Le condizioni dell’ex hotel trovano ulteriori riscontri nell’ormai troppo spaziosa strada della Repubblica. Ci sono parecchie case fatiscenti in tutta la zona che appartengono allo stesso padrone. Tra queste un mastodontico ex convitto operaio, sempre di stile brutalista, oggi in condizioni disastrose.
A vegliare sul passato del territorio e a sistematizzarne la memoria pensano lo Städtisches Museum (Museo municipale), che documenta pianificazione e sviluppo della città e dell’area circostante, e il Dokumentationszentrum Alltagskultur der DDR (Centro di documentazione sulla vita quotidiana della DDR). Istituzione ospitata nei locali di un ex asilo, raccoglie e scheda oggetti, documenti e memorie. Molto diverso dai turistici musei della DDR che sorgono per assecondare i gusti un po’ morbosi di affrettati visitatori, documenta con filologica ma non pedante attenzione le varie situazioni esistenziali del paese che non esiste più. Oggi la sua attività è ridotta rispetto al passato. Molti finanziamenti sono venuti meno e una sola addetta espleta tutte le funzioni che, fino ad alcuni anni fa, erano suddivise tra svariati collaboratori. Vanta un eccezionale archivio e organizza periodicamente seminari, laboratori e mostre temporanee che si affiancano alla collezione permanente. Vale da solo un viaggio a Eisenhüttenstadt.
Ci si arriva da Berlino, in auto o in treno, con un paio d’ore di viaggio. A un certo punto il cellulare riceve il messaggio di “benvenuto in Polonia”, tanto vicina è la frontiera polacca. Il moderno bus che dalla stazione ferroviaria porta in centro (il percorso a piedi richiede un’abbondante mezz’ora) attraversa quartieri con tracce architettoniche di epoche diverse in cui l’impressione di abbandono è dominante. Poche realtà commerciali, poche persone per strada, troppo vasti spazi per una scarsa circolazione. Campi gerbidi, file di casamenti compatti con il vuoto intorno. La popolazione è mediamente di età avanzata e la realtà urbana che si scopre è contrastante: pulita e ordinata nella zona centrale, desolata e sciatta in periferia. In ogni caso, tragicamente tediosa. Ci sono bambini ma scarseggiano i giovani.
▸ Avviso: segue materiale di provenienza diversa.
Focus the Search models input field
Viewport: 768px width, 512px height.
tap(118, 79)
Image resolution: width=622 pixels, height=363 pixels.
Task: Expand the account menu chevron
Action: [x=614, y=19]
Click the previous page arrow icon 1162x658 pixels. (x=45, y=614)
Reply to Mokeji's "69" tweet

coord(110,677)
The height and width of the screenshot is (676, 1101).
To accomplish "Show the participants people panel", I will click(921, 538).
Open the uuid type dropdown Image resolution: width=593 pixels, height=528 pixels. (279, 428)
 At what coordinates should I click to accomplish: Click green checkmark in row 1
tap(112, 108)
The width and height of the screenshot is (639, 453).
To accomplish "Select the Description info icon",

Etnie diverse si individuano come tracce di alleanze politiche del passato sopravvissute ai cambiamenti o di più recenti flussi migratori. L’uggia della provincia non è diversa da altre analoghe realtà nel resto del mondo, ma qui la storia aggiunge capitoli particolari. E narra di un paese che, a dispetto di un innegabile recupero di libertà, risente pesantemente di un’identità perduta, di un’umiliazione subita. Sempre più spesso la stampa contemporanea pone il problema di come l’unificazione delle Germanie sia stata piuttosto una colonialistica annessione che all’ex Repubblica Democratica Tedesca, alla sua storia e alla sua cultura, non ha riconosciuto nulla di salvabile e a cui è stata imposta l’omologazione forzata al “vincente” modello occidentale. Da tempo ormai, negli ex territori tedesco-orientali si è scatenata l’Ostalgie, la nostalgia per l’est che, da accenti estetico-emotivi, è passata a riscontri politici preoccupanti. Neonazismo tra i giovani demotivati, simpatie elettorali per l’estrema destra, spopolamento di intere città e regioni, disoccupazione, economia rovinosa. Eisenhüttenstadt ne è testimonianza concreta e visibile. Una visita a questa città potrebbe essere illuminante e costruttiva per chi volesse provare ad andare più a fondo nel problema dell’ex DDR e non limitarsi alla folkloristica e rincuorante realtà dei turistici musei commemorativi.